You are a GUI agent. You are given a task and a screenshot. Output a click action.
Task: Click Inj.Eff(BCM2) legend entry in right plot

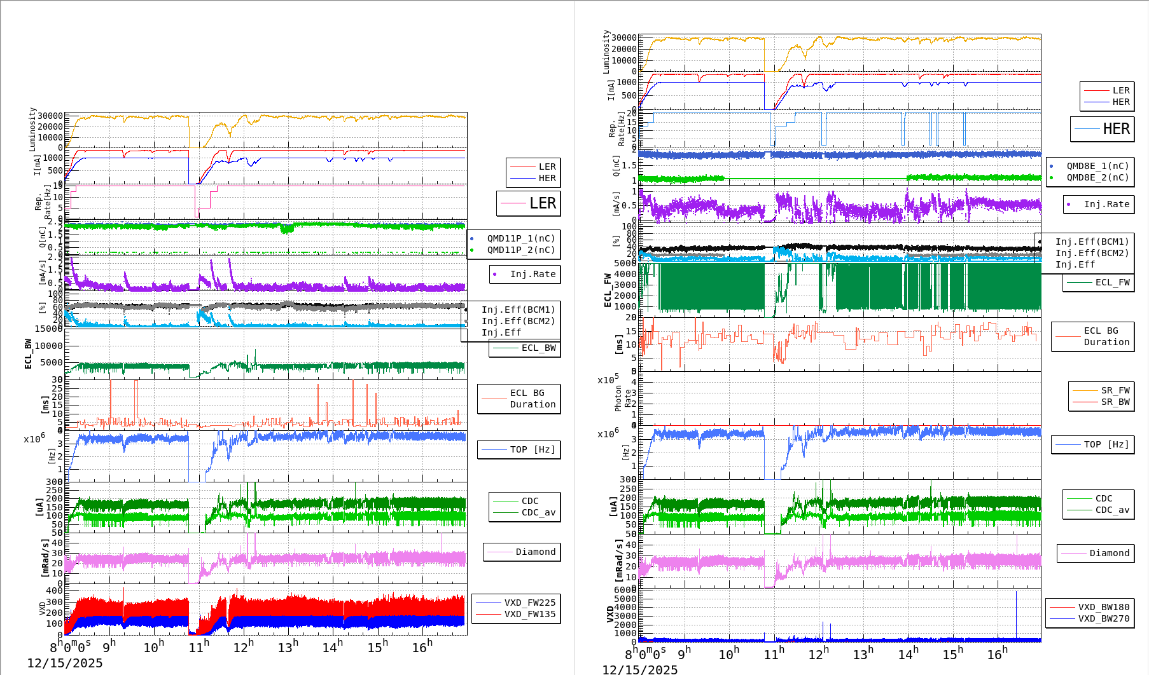coord(1091,253)
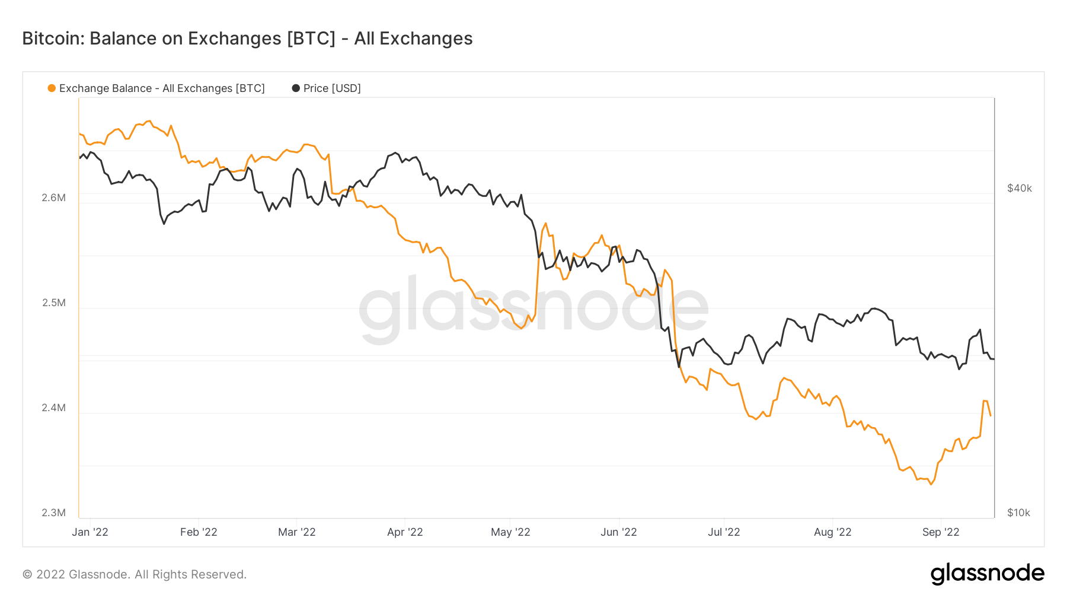Click the 2.3M left axis label
Screen dimensions: 1067x601
coord(53,513)
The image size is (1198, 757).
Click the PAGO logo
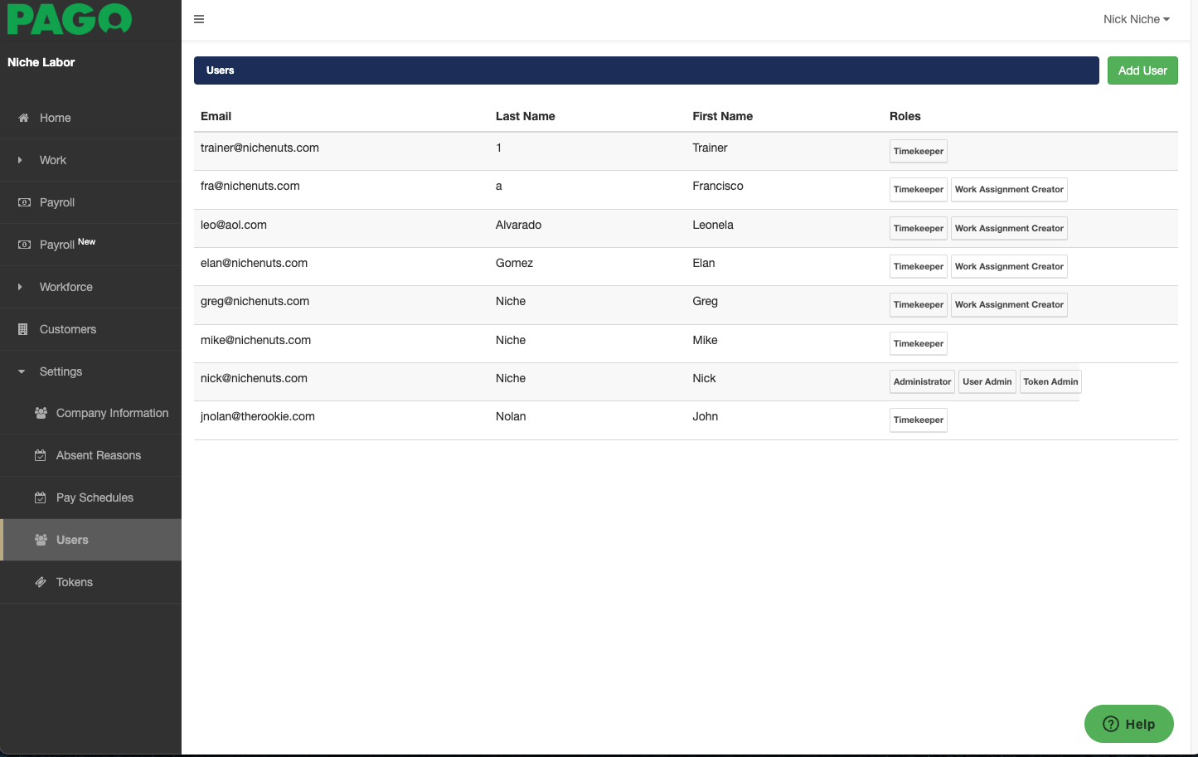70,19
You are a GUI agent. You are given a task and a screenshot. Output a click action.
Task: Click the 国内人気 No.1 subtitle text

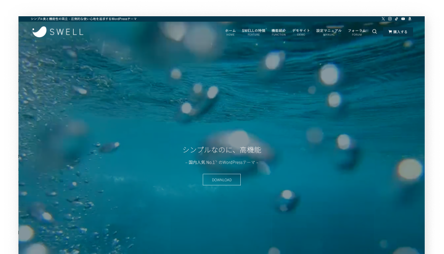(x=221, y=163)
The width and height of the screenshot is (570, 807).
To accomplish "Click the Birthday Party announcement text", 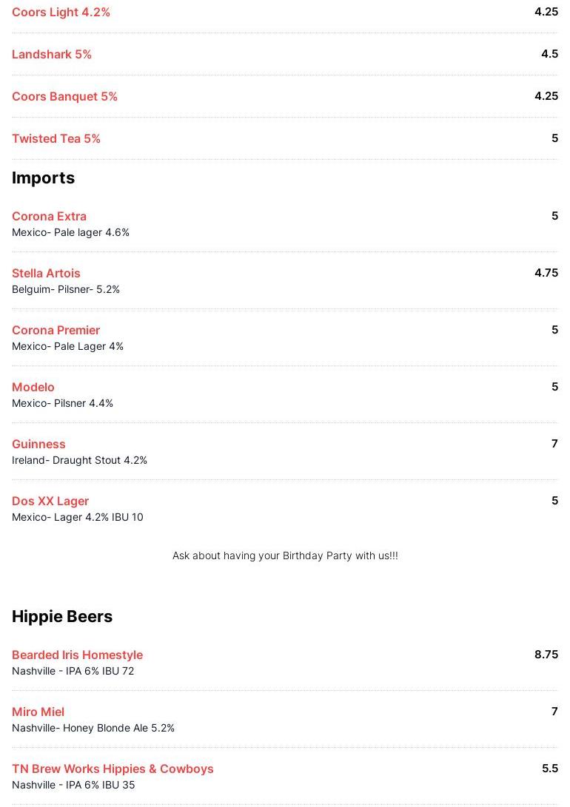I will point(285,556).
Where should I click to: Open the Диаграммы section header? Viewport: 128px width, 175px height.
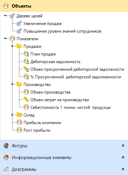64,169
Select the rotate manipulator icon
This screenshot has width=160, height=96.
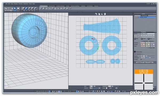coord(9,8)
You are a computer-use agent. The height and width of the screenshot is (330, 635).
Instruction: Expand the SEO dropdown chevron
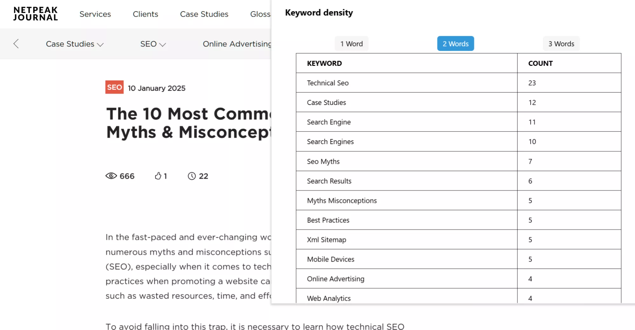(163, 45)
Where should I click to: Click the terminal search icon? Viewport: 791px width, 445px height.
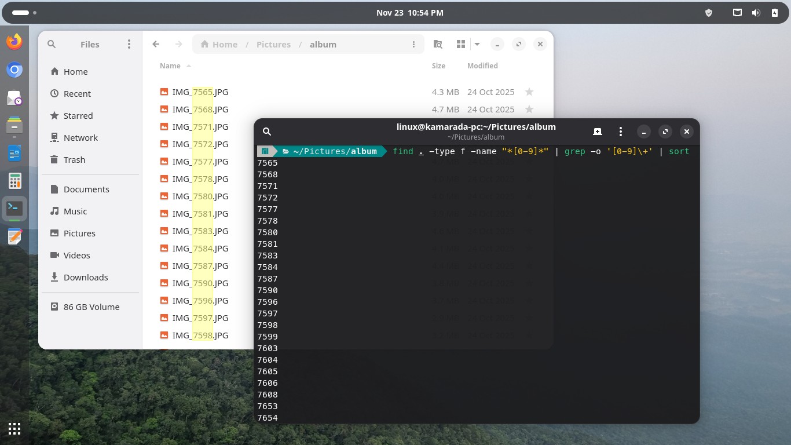[267, 132]
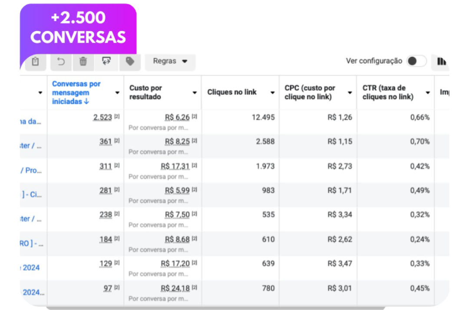Expand Custo por resultado column dropdown arrow
The width and height of the screenshot is (469, 310).
tap(195, 93)
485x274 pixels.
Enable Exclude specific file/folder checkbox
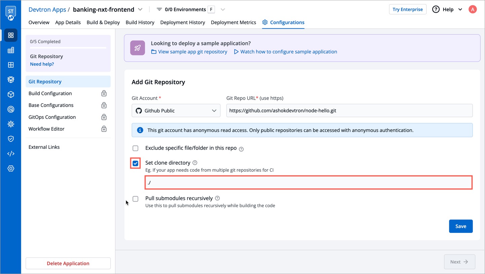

━━━━━━━━

* Exercise requirements *
Reproduce exactly the lines that run from the line holding "Select the rotate manipulator icon" through the final line of the entries, and omit every picture.

* Reply to the exercise *
Select the rotate manipulator icon
This screenshot has width=160, height=96.
coord(9,8)
You are a computer-use agent. The height and width of the screenshot is (330, 635).
Instruction: Expand the SEO dropdown chevron
(163, 45)
Where should I click to: Click the terminal search icon? Viewport: 791px width, 445px height.
[267, 132]
Expand Custo por resultado column dropdown arrow
The width and height of the screenshot is (469, 310).
tap(195, 93)
485x274 pixels.
Enable Exclude specific file/folder checkbox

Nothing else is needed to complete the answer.